Is this is same Chard that lives in Arkansas? If so, I'd be interesting in buying a male, possibly female from you perhaps (I live in Cabot)


----------



## Betta man (Mar 25, 2011)

nice chard! I wish my bettas would spawn! It's interesting how all the fry are different.


----------



## ZebraDanio12 (Jun 17, 2011)

Beautiful. I want one. How much do your bettas cost? I just lost my very first betta yesterday after having him for 2 years and he was 3 years old.


----------



## Flare (Dec 17, 2010)

LOVE the 4th one down, is he for sale?


----------



## iheartfish:) (Jan 19, 2011)

They're so beautiful!


----------



## Guest (Jan 3, 2012)

I love the second and sixth one.

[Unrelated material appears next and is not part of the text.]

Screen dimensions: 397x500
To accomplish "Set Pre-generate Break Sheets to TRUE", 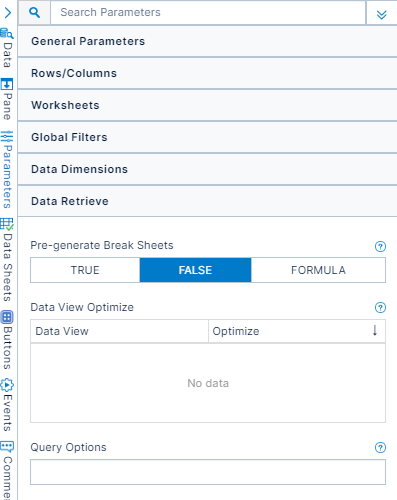I will point(85,270).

I would love to have them.


----------



## Chard56 (Oct 10, 2010)

The first and last one got shipped to there new homes today and Flare it bought one of the Lavender Red males. @lmb, I have about 45 or 50 males from this spawn. They are going fast so if you want a pair you better jump on it. @ ZD12 Sorry to hear about your loss. I lost an old guy yesterday. A Red and Blue Dragon Delta with an awesome spoon head. Not something I would breed or sell but he looked fierce. Even though I have over 2,000 Bettas I still get attached to the ones I keep. These guys are going for $14 to $20 so far.


----------



## ZebraDanio12 (Jun 17, 2011)

Is that in all or plus shipping?


----------



## Chard56 (Oct 10, 2010)

*Betta sales*



ZebraDanio12 said:


> Is that in all or plus shipping?


PM sent. I have a notice in the trading post on the main forum for my Bettas for sale. You can contact me there or send me a private message. I didn't mean for this to be a sales pitch or advertisement. I'm just thrilled with the outcome of this spawn and wanted to share some of their pictures.


----------



## Chard56 (Oct 10, 2010)

Flare said:


> LOVE the 4th one down, is he for sale?


I want to keep and breed that one especially.


----------



## Flare (Dec 17, 2010)

Chard56 said:


> I want to keep and breed that one especially.


Can't blame you! He is awesome!!


----------



## Chard56 (Oct 10, 2010)

I found this guy in my Red Gold Dragon spawn. I'll be breeding him! Red Flame Dragon!


----------



## ZebraDanio12 (Jun 17, 2011)

OOh. Pretty!


----------